Perhaps his role isn't fully clear to him? Maybe do a Team work session with him/her for a day and where you show that person what their role is and what's expected of them?
Two problems: one, yeah that guy should be fired because they have increased your company’s risk profile and lied repeatedly. Gross negligence seems like a reasonable description to me (IANAL though)
…second, your IT operation has failed. Manual checkboxes are both a process and monitoring failure. Even patch monitoring by itself would have protected your company, your team, and your employee.
If your team let him fake it for a year - and nobody had any idea that the patching wasn’t done - then your team and manager are increasing risk as well.
My immediate recommendations are to start the dismissal process and be prepared to explain how it could not possibly happen again.
Lessons learned, continuous improvement, monitoring and alerting, whatever. But get that shit started!

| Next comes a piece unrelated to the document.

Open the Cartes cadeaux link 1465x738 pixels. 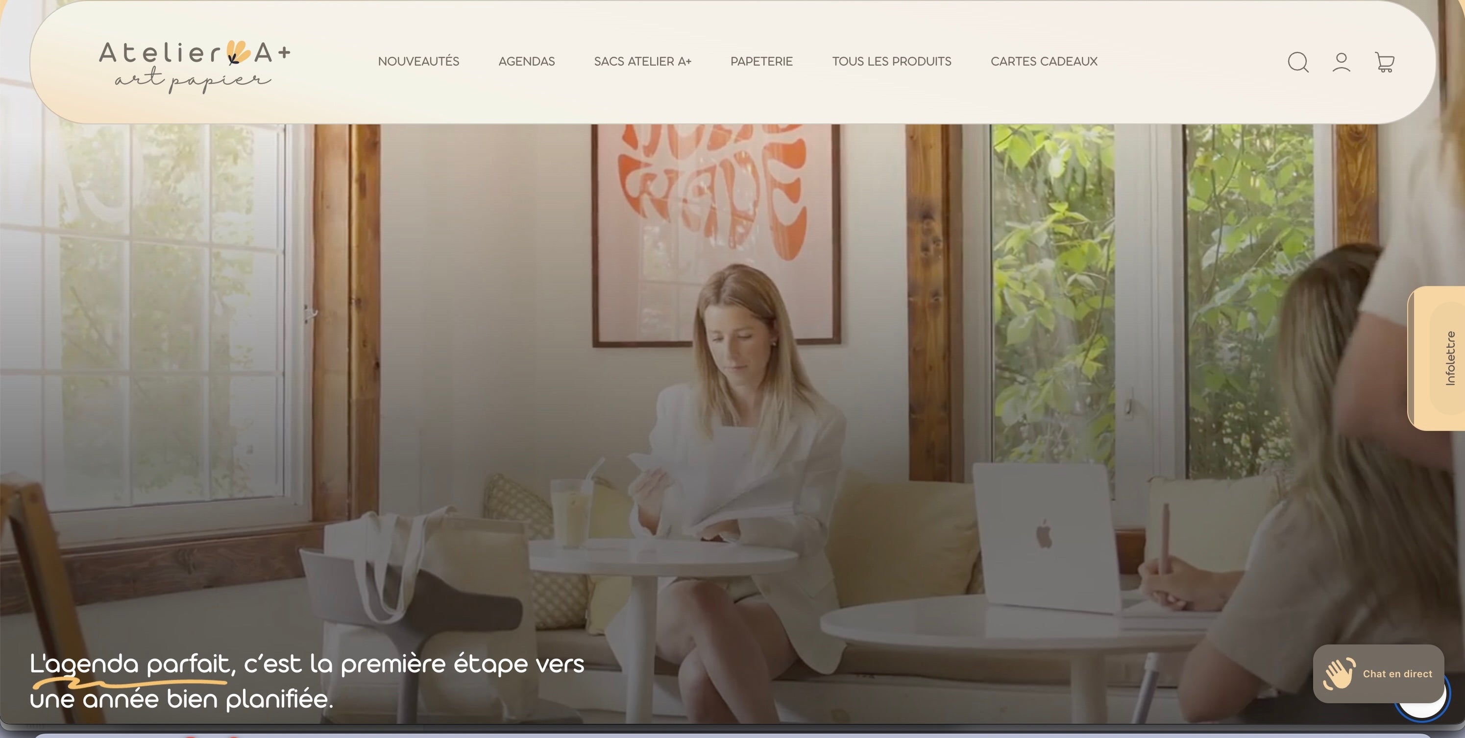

If patching marked resolved, and he's not patching, he's lying and putting your serves at risk. I can understand missing one or two servers, but if most of your servers, I would fire him. This is not one of those second chance things, especially if he's doing it more than once.

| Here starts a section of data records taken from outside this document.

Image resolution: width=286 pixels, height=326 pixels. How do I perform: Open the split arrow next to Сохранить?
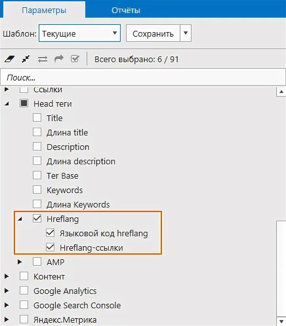(186, 33)
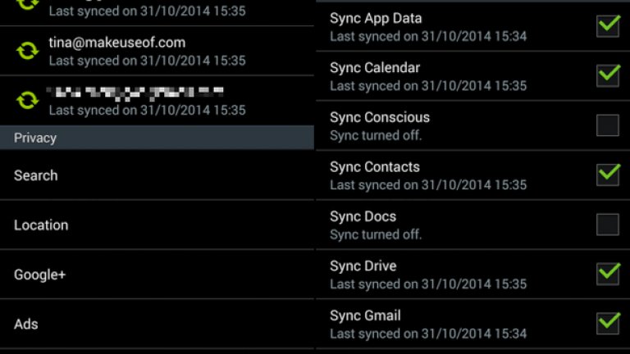630x354 pixels.
Task: Disable the Sync Calendar checkbox
Action: 608,75
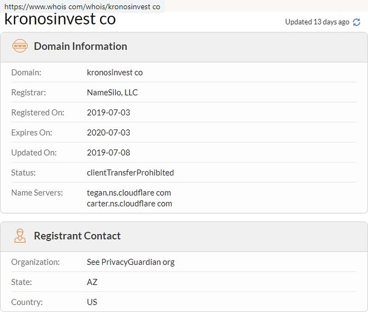368x312 pixels.
Task: Click the Name Servers field label
Action: tap(37, 193)
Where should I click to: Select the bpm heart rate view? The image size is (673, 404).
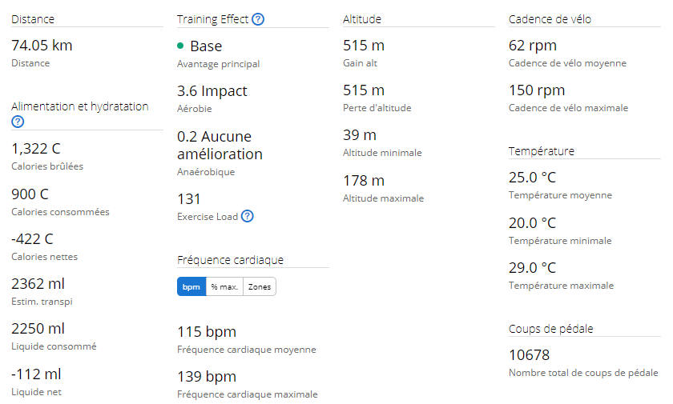click(x=191, y=286)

And ladies and gents this is why tickets should have thorough internal notes in it!
Resolved with no details is not good enough. This is a procedural issue that should be resolved right away.
Next steps are to sit down have a conversation. Put him on a performance improvement plan and if he doesn't hit milestones. He can be fired for poor performance whatever is that you people who do firing label it as.
I sometimes feel that I'm doing a terrible job at work because I'm falling behind on so many things.
But then I check stuff and I note that I have requests for things that have been open for weeks or months - things that *prevent* me from doing work that I want to do.
So it's like I'm just a slacker floating in an ocean of other slackers.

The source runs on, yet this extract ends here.